/---

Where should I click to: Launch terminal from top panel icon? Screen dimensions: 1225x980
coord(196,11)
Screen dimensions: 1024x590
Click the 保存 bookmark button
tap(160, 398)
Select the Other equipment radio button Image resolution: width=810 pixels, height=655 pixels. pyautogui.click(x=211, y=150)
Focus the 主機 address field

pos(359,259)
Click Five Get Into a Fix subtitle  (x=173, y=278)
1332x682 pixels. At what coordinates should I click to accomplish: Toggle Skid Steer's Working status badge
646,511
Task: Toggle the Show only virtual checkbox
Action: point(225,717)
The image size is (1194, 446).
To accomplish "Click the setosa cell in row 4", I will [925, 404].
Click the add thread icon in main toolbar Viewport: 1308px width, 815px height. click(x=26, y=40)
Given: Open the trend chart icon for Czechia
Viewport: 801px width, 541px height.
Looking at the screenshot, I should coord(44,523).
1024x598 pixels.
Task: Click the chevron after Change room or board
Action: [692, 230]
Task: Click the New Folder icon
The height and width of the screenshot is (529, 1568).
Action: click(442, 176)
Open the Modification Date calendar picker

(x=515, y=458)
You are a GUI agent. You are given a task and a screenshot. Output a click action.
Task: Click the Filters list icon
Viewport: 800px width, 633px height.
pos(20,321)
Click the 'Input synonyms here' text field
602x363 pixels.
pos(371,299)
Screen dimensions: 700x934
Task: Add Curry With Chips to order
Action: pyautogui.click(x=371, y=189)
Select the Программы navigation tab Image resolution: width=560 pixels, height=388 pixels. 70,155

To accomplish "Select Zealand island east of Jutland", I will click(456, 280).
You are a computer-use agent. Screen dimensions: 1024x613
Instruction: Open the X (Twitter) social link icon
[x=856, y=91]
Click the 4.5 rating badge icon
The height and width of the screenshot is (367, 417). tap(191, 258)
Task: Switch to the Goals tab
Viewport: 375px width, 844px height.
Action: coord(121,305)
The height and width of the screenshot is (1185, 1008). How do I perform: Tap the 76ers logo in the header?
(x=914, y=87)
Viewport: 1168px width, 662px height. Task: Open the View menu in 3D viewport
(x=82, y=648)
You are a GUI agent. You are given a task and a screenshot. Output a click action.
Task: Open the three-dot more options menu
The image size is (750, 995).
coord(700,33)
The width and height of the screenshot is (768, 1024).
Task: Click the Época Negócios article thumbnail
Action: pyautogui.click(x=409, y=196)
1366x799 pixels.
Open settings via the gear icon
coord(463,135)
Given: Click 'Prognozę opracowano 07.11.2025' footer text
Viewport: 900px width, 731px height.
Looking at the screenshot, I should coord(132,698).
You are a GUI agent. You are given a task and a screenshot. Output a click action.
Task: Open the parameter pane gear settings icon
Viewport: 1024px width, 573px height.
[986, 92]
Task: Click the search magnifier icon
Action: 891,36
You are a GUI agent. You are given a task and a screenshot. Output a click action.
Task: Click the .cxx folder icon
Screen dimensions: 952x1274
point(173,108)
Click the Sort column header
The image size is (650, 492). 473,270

\---

Directions: Look through the material above for the word "will" and copy every line that has it.

Output of the exercise:
To accomplish "Click the setosa cell in row 4", I will [925, 404].
To accomplish "Select Zealand island east of Jutland", I will click(456, 280).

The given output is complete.